◆ **Aim of the exercise**
Lines from the one containing "Task: Click the red heart emoji" through the last line of the records below are to be repeated exactly.

#### Data to examine ####

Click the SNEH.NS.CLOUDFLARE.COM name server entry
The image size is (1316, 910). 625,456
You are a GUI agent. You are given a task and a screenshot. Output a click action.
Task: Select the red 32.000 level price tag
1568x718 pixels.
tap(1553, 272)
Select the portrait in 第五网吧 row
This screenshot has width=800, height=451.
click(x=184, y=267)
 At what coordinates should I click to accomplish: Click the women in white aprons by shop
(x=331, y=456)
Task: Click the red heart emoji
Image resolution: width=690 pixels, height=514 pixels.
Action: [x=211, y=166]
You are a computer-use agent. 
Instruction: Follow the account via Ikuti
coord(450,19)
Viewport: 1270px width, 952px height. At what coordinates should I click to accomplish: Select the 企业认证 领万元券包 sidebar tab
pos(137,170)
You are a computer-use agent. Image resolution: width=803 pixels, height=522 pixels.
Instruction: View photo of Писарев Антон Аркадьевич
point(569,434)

####

◆ **Solution to the problem**
Task: Click the red heart emoji
Image resolution: width=690 pixels, height=514 pixels.
Action: [x=211, y=166]
You are a computer-use agent. 
Instruction: Follow the account via Ikuti
coord(450,19)
Viewport: 1270px width, 952px height. At what coordinates should I click to accomplish: Select the 企业认证 领万元券包 sidebar tab
pos(137,170)
You are a computer-use agent. Image resolution: width=803 pixels, height=522 pixels.
Instruction: View photo of Писарев Антон Аркадьевич
point(569,434)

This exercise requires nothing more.